• **Tasks for this exercise**:
(1) Summarize the text on "Better Be Good to Me" in two sentences.
(2) Write out the passage of the text on "Better Be Good to Me" between "Music video" and "Private Dancer album.", inclusive, substituting "platform" for "stage".

"Better Be Good to Me" is a song written by Mike Chapman, Holly Knight, and Nicky Chinn, recorded by Tina Turner for her solo record Private Dancer (1984) and released as a single in September 1984. The song was originally recorded and released in 1981 by Spider, a band from New York City that featured co-writer Knight as a member. Turner's version was successful in the United States and peaked at No. 5 on the Billboard Hot 100 and No. 6 on the then-Hot Black Singles charts. At the 27th Annual Grammy Awards in 1985, it won Best Rock Vocal Performance, Female, one of four Grammys awarded to Turner's Private Dancer album at that ceremony.

Music video
In the video, Turner is seen performing the song on stage, wearing a black leather jacket and black skin-tight, knee-length leather pants, with leopard print high heels and spikey blond hair. Towards the end, a man (Cy Curnin of the Fixx) appears on stage and grabs Turner's arms. She looks him in the eyes and sings the words, "Why can't you be good to me?", then pushes the man away. At the end of the video, Turner disappears under the stage in a puff of smoke. Both Curnin and the guitarist in the video, Jamie West-Oram (also of the Fixx), perform on the Private Dancer album.

• **Data segment**:
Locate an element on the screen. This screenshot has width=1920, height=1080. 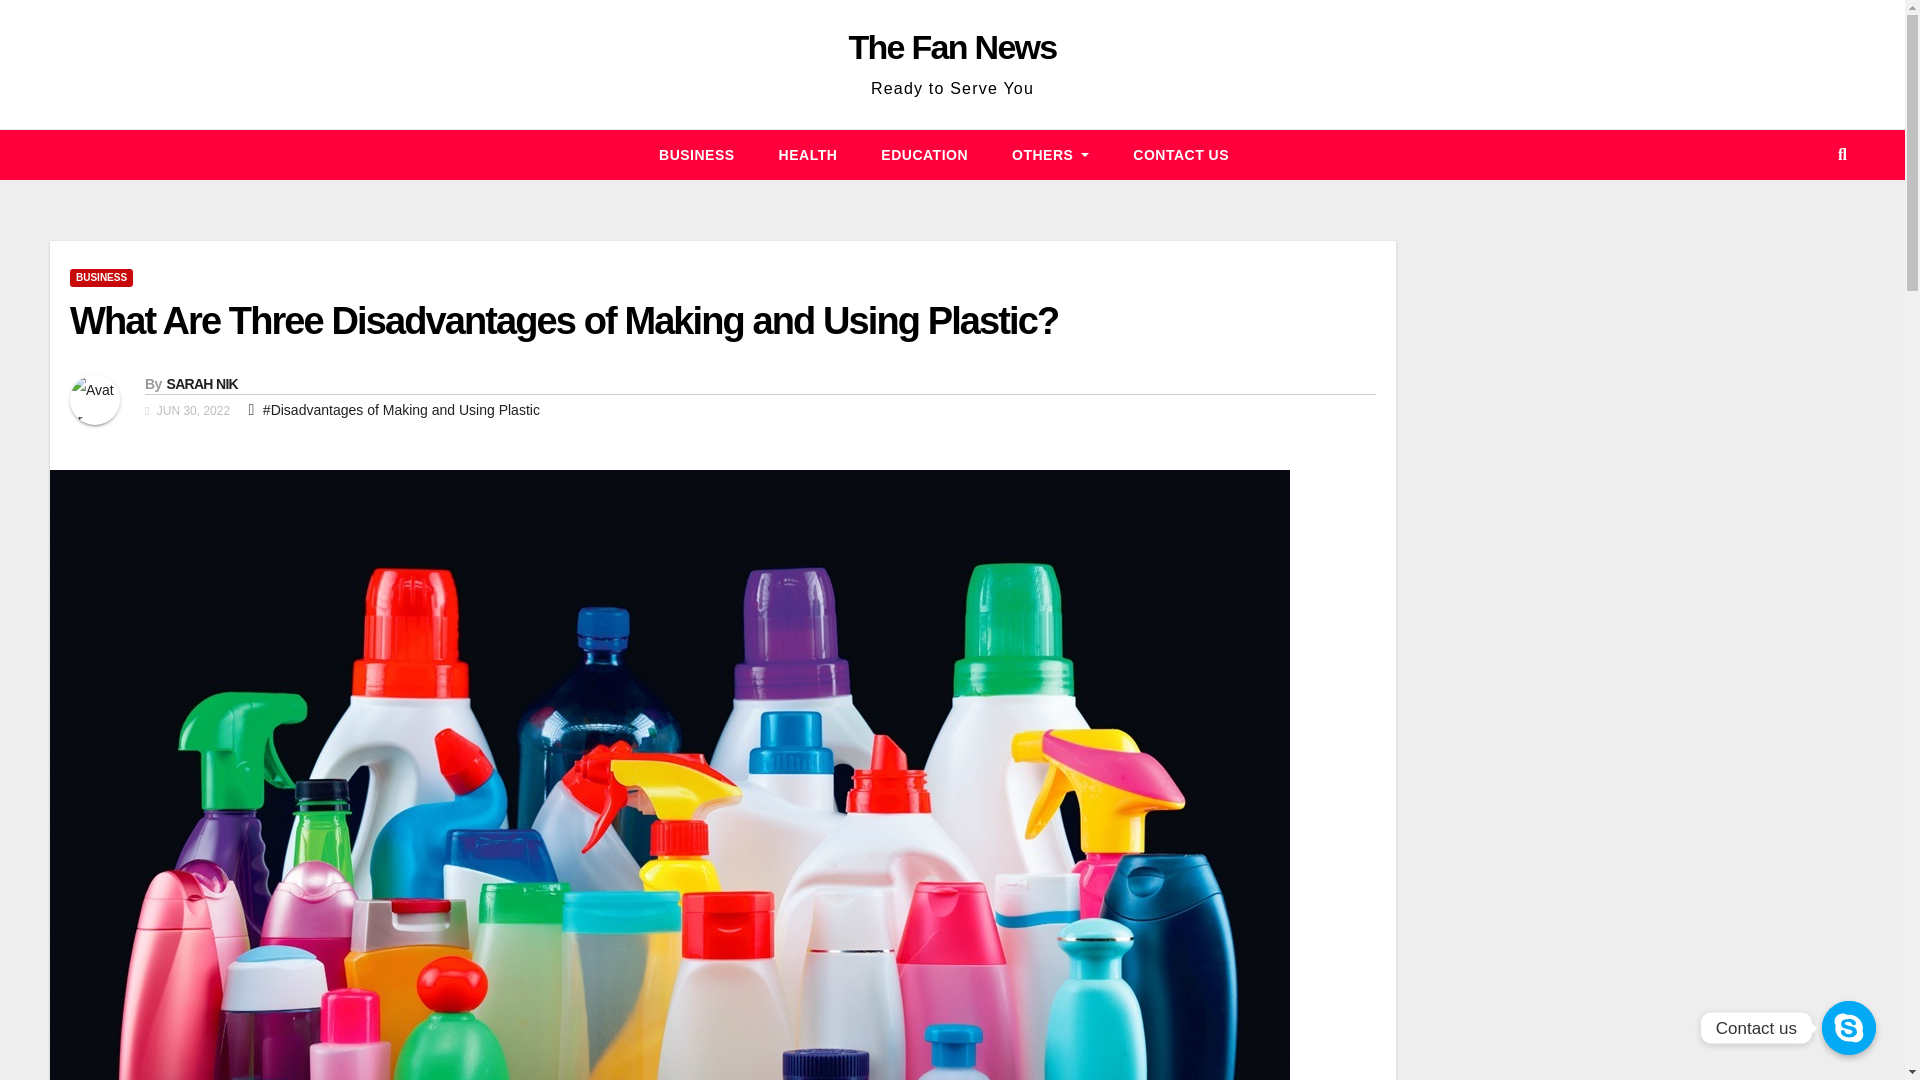
Contact Us is located at coordinates (1181, 154).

• **Responses for each task**:
(1) "Better Be Good to Me," written by Mike Chapman, Holly Knight, and Nicky Chinn and first released in 1981 by the New York band Spider, was recorded by Tina Turner for her 1984 album Private Dancer and reached No. 5 on the Billboard Hot 100. Her version won the Grammy for Best Rock Vocal Performance, Female, in 1985, and its music video shows her performing on stage with Cy Curnin and Jamie West-Oram of the Fixx.

(2)
Music video
In the video, Turner is seen performing the song on platform, wearing a black leather jacket and black skin-tight, knee-length leather pants, with leopard print high heels and spikey blond hair. Towards the end, a man (Cy Curnin of the Fixx) appears on platform and grabs Turner's arms. She looks him in the eyes and sings the words, "Why can't you be good to me?", then pushes the man away. At the end of the video, Turner disappears under the platform in a puff of smoke. Both Curnin and the guitarist in the video, Jamie West-Oram (also of the Fixx), perform on the Private Dancer album.